# START OF Extracted material

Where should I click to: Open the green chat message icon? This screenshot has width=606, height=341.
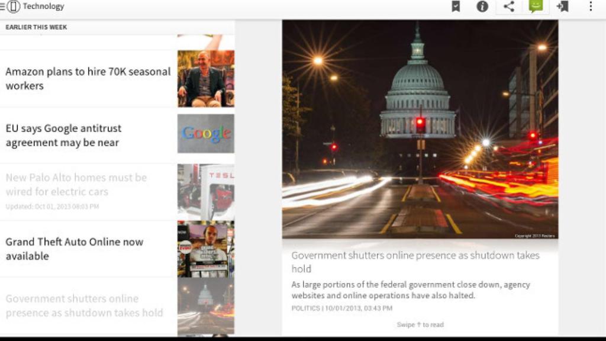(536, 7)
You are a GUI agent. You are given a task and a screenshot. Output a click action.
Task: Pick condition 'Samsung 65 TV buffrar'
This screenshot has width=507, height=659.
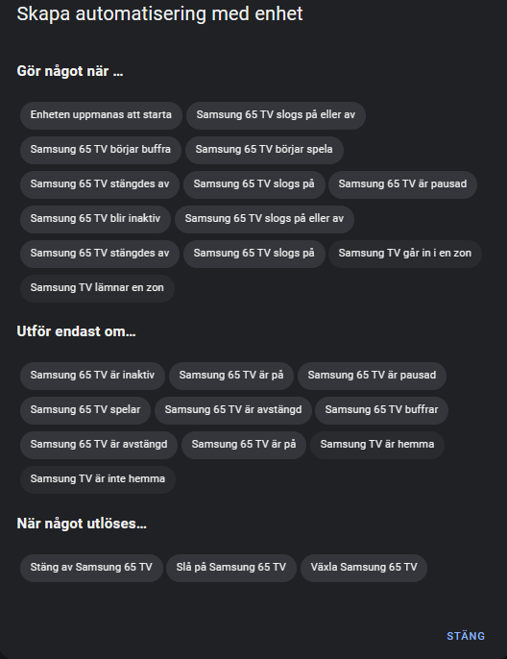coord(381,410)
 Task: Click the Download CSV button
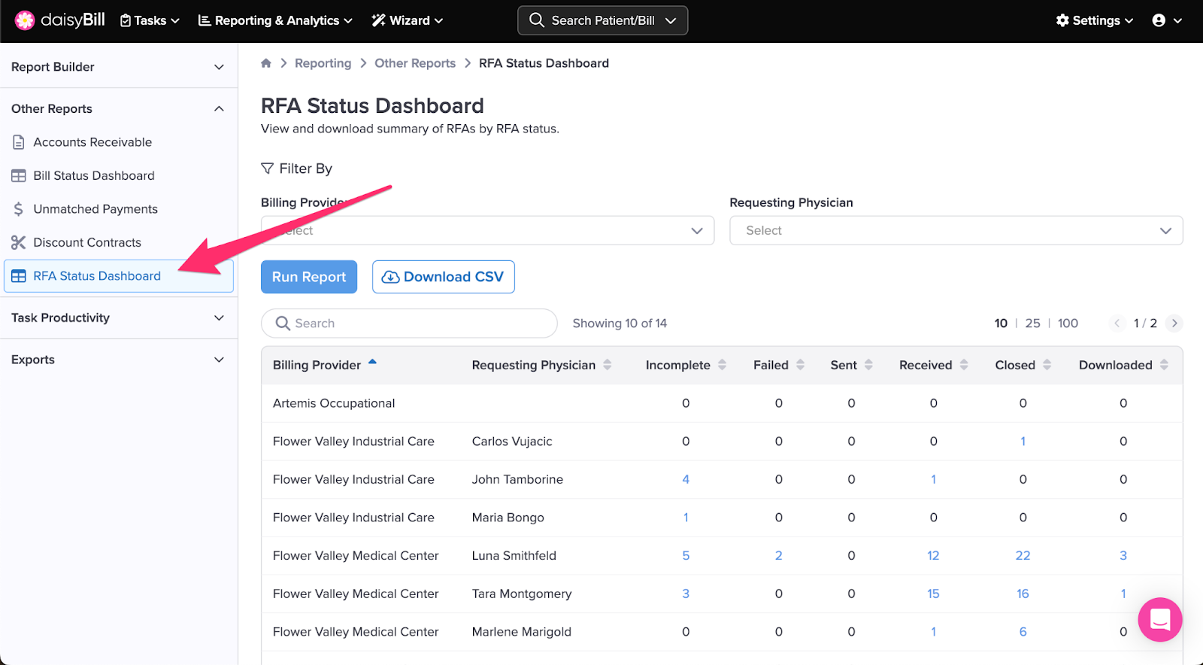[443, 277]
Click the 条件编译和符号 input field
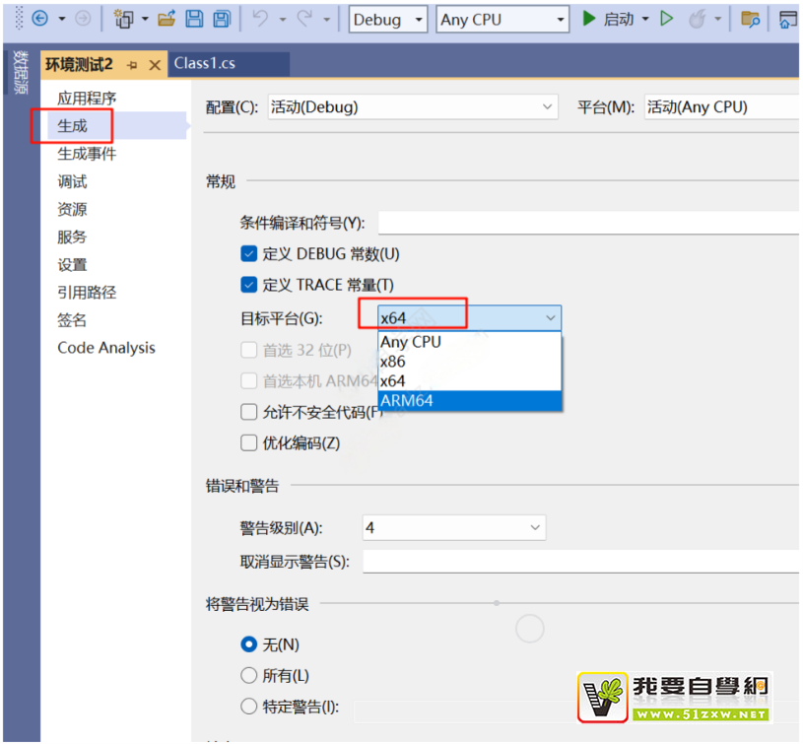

# END OF Extracted material
# START OF Extracted material

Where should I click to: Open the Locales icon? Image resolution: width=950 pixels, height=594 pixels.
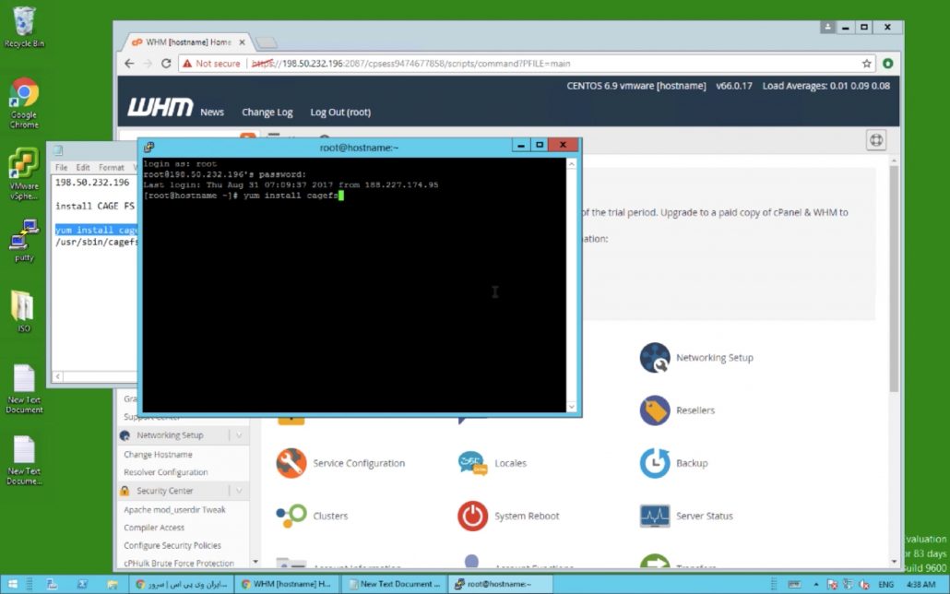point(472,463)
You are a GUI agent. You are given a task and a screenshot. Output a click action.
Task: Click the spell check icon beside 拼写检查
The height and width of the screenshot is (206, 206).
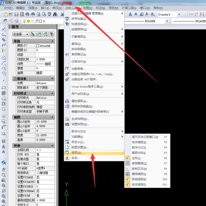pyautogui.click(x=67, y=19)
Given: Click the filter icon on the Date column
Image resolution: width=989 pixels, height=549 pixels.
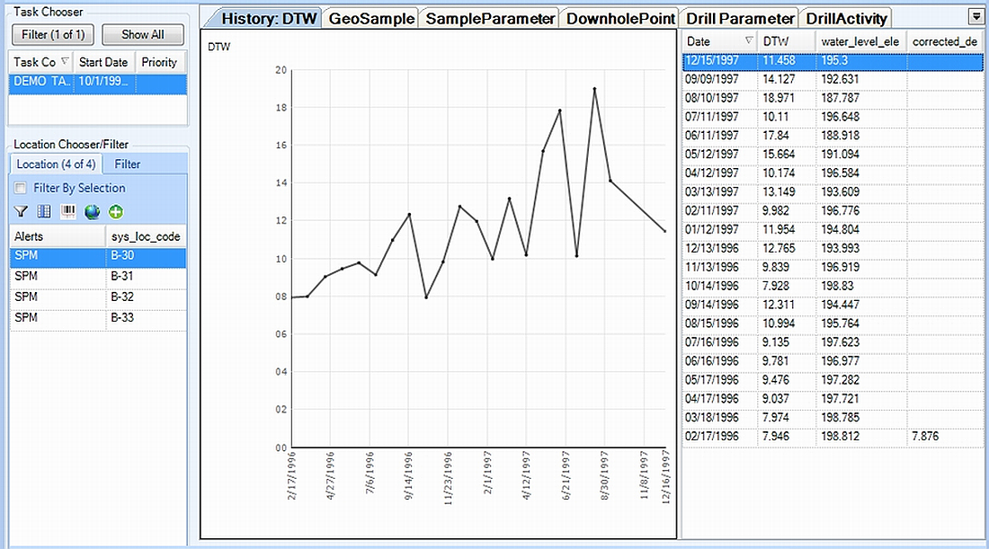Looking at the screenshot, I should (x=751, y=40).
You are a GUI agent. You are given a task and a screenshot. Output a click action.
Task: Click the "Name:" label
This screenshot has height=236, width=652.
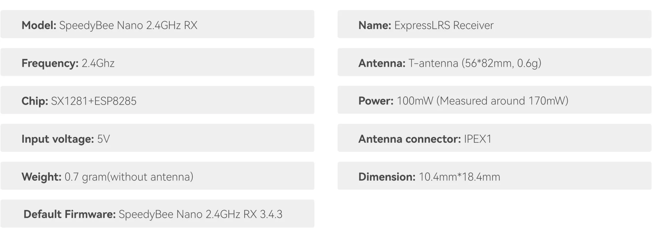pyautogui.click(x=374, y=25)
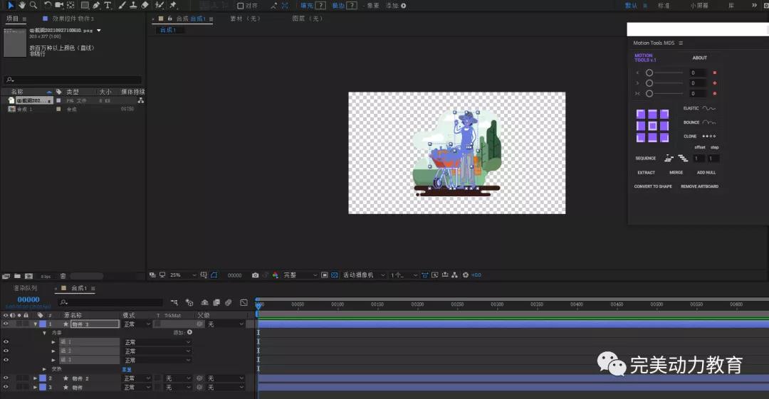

# END OF Extracted material
# START OF Extracted material

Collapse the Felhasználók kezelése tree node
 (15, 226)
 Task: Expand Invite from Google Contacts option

# END OF Extracted material

• _What to do_
Please render the data as a Markdown table with the columns Number and Entry. Start at the line that has "Where should I click to: Open the green", stop after the line that has "Click the 条件编译和符号 input field", and leave out blank lines and the pictures.

• _Reply to the task_
| Number | Entry |
|---|---|
| 1 | Where should I click to: Open the green chat message icon? This screenshot has width=606, height=341. |
| 2 | (536, 7) |
| 3 | You are a GUI agent. You are given a task and a screenshot. Output a click action. |
| 4 | Task: Pick condition 'Samsung 65 TV buffrar' |
| 5 | This screenshot has width=507, height=659. |
| 6 | coord(381,410) |
| 7 |  Task: Click the Download CSV button |
| 8 | [443, 277] |
| 9 | Click the 条件编译和符号 input field |